Canaan writes and produces all 12 tracks. We’ve heard half of High Country Sound over the last year or so: the excellent thumping hoedown of Mason Jars & Fireflies, the triple-time breakup jam Colder Than You, the homespun Sweet Virginia (which is a tribute in part to his daughter Virginia) and reminiscin’ song Cabin in the Woods, refuge of the check-shirted mountain man and a place where Canaan had a ball round the fire singing ‘old John Denver’. There is a fiddle solo.
The first couplet of the album includes Canaan remembering a ‘hometown area code’ and the chorus mentions ‘daddy’, beer, heartbreak, red dirt on my boots, gospel truth and roots. It’s basically Dirt by Florida Georgia Line (which is okay as the album comes out on the duo’s Tree Vibez imprint), but with some oddly clear production, with fiddle poking underneath a steady drumbeat.
There’s an early reference to the ‘Blue Ridge Mountains’ of Virginia, which makes this a personal track as well as a generic one that can address fans across the South. American Dream is another fiddle-flecked Mumford stomp about love and stuff, complete with a ‘glass of wine’ which is prevalent in a lot of today’s country music. It’s not beer drinkin’ weather any more…

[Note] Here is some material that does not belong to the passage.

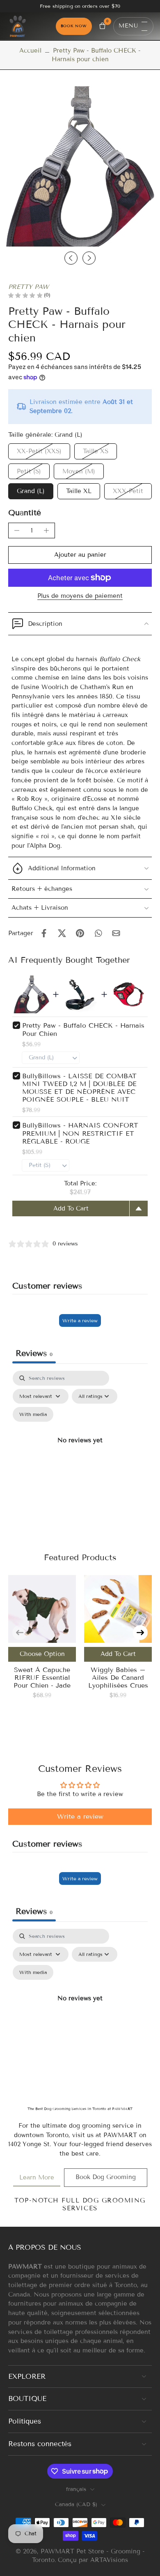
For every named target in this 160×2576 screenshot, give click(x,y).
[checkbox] (33, 1414)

Catch Me If You Can is an FGL and Canaan co-write featuring Brent Cobb, ‘bootleggin rebels’ on the run from the po-po. There’s yet more fiddle and Brent’s vocal is very Hardyish. On Still, Canaan invites his girl – it is very funny that the song begins with the word girl – to go camping in a holler, ‘turn off the phone’ and find a little bit of ‘heaven on Earth’ where the Whippoorwill wakes them. Gosh it is so nice to hear this sort of thing on a country record that isn’t by Luke Bryan and Canaan sells it very well.
Compared to that Like I Ain’t Missin’ You is banal: drinking to get over an ex in a bar listening to George Strait on the jukebox. Fiddle and pedal steel join in, and I can imagine King George giving this a go. George appears again on the final track, Losin Sleep Over A Girl, where we smell the ‘sunflower perfume’ Canaan smelt on a third date to his show. It seems to be his life in a song: ‘We were buying dishes, hanging pictures, setting up forever’ and then by the third verse it’s Canaan’s turn to feed his daughter. I don’t think he’s chasing a trend: I think this is the album Canaan wanted to put into the world as an artist.
Commentator Billy Dukes likes to review albums in one word. High Country Sound is: Grown-up.